Despite a gloomy economic forecast, there is some good news.

The percentage of the budget used for stateside administration and promotion dropped nearly 1 percent, from 15.44 to 14.56 percent.

The dollar also is making a recovery in the world marketplace, gaining as much as 20 percent over some foreign currencies in the past four months. Though the gain has not yet achieved parity with the dollar’s buying power prior to the decline, another 20 percent increase would put the dollar on a one-to-one exchange rate with the euro – the currency of the European Union. Gains like these are beneficial because nearly 85 percent of the IMB’s budget is spent overseas.

Steverson added that the IMB’s well-diversified portfolio helped minimize investment losses during the market crash, falling about 19 percent compared to an average market drop of 40 percent.

“Our faith is in the Lord – not in our bank balance,” Steverson said. “I’m convinced that in trying times we need to be dependent on God. Maybe that’s what he’s trying to tell us – ‘Depend on Me, not on your resources.’ So that’s what we’re going to do.”

Chitwood called on trustees to make Southern Baptist churches aware of the need to give and challenged them to “dig deeply” into their own pockets for the Lottie Moon offering.

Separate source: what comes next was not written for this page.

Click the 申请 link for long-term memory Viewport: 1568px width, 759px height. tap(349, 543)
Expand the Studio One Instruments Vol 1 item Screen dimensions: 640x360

“I pray our generosity would match that of the Macedonian churches who gave as much as they were able, and, Paul says, gave even beyond their ability to do so,” Chitwood said. “I know these are challenging days – they’re challenging days in my church. They’re challenging days for all Southern Baptist churches.

“But by God’s grace, and through our sacrifice, if we give beyond what we’re able to give, I trust God will honor that by both meeting the needs in our homes and churches and meeting the needs on the mission field.”

 

Annual statistical report

Trustees were given good reason to answer Chitwood’s challenge. They were presented with record numbers of church growth and gospel advance in the 2008 Annual Statistical Report, reporting missions data from the previous year.

Southern Baptist missionaries and their partners worked to share the gospel among more than 1,190 people groups, about 100 of them for the first time. Previously no one had been trying to start new churches among them. The newly engaged groups have a combined population of more than 188 million, nearly all of them less than 2 percent evangelical Christian.

In 2007, missionaries and their partners also saw the number of overseas churches climb to the highest level in history – nearly 182,000, surpassing the 10-million-member mark for the first time. Of that number, 27,000 of those churches were newly started.

Baptisms topped 565,900, an average of about one baptism per minute.

Gordon Fort, vice president of the IMB’s office of overseas operations, told trustees these numbers represent the “tip of the iceberg” in terms of understanding the complete picture of God’s work around the world. He explained that church-planting movements grow quickly beyond the IMB’s ability to track them.

None of this would be possible without Southern Baptist churches, he said.

“We need your partnership more than ever,” Fort told trustees. “We need your influence among your constituency. We need you to go back to your churches and share with them the vision that God has given and how they can come alongside and be involved with us.”

West Africa regional leader Randy Arnett told trustees about the powerful impact that strategically involved churches can make on the mission field.

He shared the story of a particular area in West Africa that is home to 350,000 Bambara people. Before 2007, there were only a handful of small, struggling, Christian outreach groups among some 336 villages in this area.

But in February 2007, a partnering church began to send short-term teams to the Bambara. Soon, a second church joined the effort. By the end of 2007, five churches had committed to send teams at least four times a year.

One of those churches, Beulah Baptist Church in Hopkins, S.C., averages 200 in Sunday worship and sends a team every six weeks.

“Today, nearly 200 have been baptized, but more importantly, outreach groups have turned into 36 churches and outreach groups,” Arnett said. “And it’s because Southern Baptist churches have caught a vision.”